The film, as many Cameron Crowe films are, is about many things. On the surface it's about music and love, but dig deeper and you'll find so much more. I originally thought that I enjoyed the film so much because as a pseudo-journalist myself, I could relate to a lot of the issues as a film. But really, this is a film that everyone can relate to. If it's not one thing, it's another. Kate Hudson does a terrific job of playing the "one who got away" - the first love that everyone's got and everyone thinks back to over a warm beer on a boring day. Frances McDormand was robbed of an Oscar for her role as the loving yet overprotective mother who only wants her kids to grow up right but has them both leaving home at early ages. The scene where she's one the phone with William in the kitchen and after he hangs up she throws the phone to the floor is classic. In fact, there are so many scenes in this movie that are classic - Penny Lane dancing to Cat Stevens in an empty concert hall; a late night conversation between William and Lester Bangs about the perils of being "uncool"; William revealing to Penny how she was "traded" from Stillwater to another band...I could go on and on, but I'll spare you. Roger Ebert said it best in his review: "Oh, what a lovely film. I was almost hugging myself while I watched it."

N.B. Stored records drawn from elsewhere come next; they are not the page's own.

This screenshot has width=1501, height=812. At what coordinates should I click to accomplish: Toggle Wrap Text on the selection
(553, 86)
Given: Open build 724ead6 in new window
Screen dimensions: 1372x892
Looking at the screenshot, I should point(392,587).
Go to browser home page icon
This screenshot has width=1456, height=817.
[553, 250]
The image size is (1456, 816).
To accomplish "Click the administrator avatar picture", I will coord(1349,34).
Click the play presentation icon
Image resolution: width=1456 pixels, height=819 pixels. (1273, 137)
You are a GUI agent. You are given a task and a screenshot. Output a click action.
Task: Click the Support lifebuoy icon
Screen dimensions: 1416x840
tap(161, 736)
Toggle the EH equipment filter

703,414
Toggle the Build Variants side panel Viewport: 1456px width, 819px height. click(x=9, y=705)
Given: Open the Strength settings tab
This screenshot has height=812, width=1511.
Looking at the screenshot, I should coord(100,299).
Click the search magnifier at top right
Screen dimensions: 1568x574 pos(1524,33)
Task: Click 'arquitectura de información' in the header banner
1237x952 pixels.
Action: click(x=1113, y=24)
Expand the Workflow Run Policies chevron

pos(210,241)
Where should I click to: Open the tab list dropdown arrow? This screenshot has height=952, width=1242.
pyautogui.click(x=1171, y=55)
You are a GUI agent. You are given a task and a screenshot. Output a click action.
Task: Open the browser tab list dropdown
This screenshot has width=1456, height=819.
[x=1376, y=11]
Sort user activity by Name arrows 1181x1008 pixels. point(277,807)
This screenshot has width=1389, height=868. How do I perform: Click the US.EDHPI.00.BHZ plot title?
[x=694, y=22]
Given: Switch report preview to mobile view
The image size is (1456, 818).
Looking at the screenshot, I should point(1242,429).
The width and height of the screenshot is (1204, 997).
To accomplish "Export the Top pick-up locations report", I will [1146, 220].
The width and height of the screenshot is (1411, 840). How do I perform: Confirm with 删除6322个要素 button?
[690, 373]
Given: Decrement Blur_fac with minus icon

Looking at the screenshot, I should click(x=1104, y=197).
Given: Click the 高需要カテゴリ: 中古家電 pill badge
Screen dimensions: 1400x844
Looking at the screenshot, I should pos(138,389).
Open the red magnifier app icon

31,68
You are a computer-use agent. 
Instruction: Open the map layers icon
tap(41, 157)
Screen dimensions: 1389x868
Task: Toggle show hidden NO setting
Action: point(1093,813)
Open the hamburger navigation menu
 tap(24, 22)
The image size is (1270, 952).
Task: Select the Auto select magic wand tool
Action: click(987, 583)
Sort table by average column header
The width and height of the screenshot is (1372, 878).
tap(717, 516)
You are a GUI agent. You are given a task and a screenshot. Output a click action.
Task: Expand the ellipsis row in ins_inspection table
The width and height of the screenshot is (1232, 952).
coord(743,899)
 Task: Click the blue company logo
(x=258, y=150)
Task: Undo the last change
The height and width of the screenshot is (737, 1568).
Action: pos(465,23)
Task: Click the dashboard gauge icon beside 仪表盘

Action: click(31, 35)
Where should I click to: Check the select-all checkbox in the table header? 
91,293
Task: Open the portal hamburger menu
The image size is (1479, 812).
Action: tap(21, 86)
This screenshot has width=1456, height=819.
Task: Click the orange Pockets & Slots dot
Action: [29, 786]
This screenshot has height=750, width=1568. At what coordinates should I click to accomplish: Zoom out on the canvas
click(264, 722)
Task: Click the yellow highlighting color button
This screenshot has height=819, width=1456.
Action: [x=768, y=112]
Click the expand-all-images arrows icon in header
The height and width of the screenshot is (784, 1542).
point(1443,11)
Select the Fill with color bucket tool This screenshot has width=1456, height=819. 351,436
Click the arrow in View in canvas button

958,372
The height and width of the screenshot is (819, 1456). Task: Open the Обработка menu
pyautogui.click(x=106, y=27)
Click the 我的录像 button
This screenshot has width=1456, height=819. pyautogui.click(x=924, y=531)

The audio commentary features Cameron and mother Alice Crowe and is truly a gem. It's funny to hear a mother and son on the commentary track as Mom would say something like "Cameron, you've made such a special film, I'm so proud of you" and to hear her son say in a aw-shucks voice, "Well, thanks Mom." Too funny...
The additional footage on the disc contains an interview with rock critic Lester Bangs, the legendary "Stairway to Heaven" scene, extended scenes from Stillwater's Cleveland Concert, behind-the-scenes footage of rehearsal and various other outtakes hidden as easter eggs on the disc. I found the concert to be a little much but it was interesting to see all the work that went into filming it. Watching the real Lester Bangs in an interview will give you more appreciation for Philip Seymour Hoffman's performance in the film.
Cameron Crowe has also added his Top Ten albums of 1973 with commentary, all of his Rolling Stone articles during that time, and the complete screenplay for the film (which won an Academy Award). The albums were interesting but it wasn't easy to read the articles or screenplay on my TV screen. Using the DVD-ROM feature on your computer would be better for these extras.
In more standard DVD fare, there's the trailer, production notes, and cast and crew bios.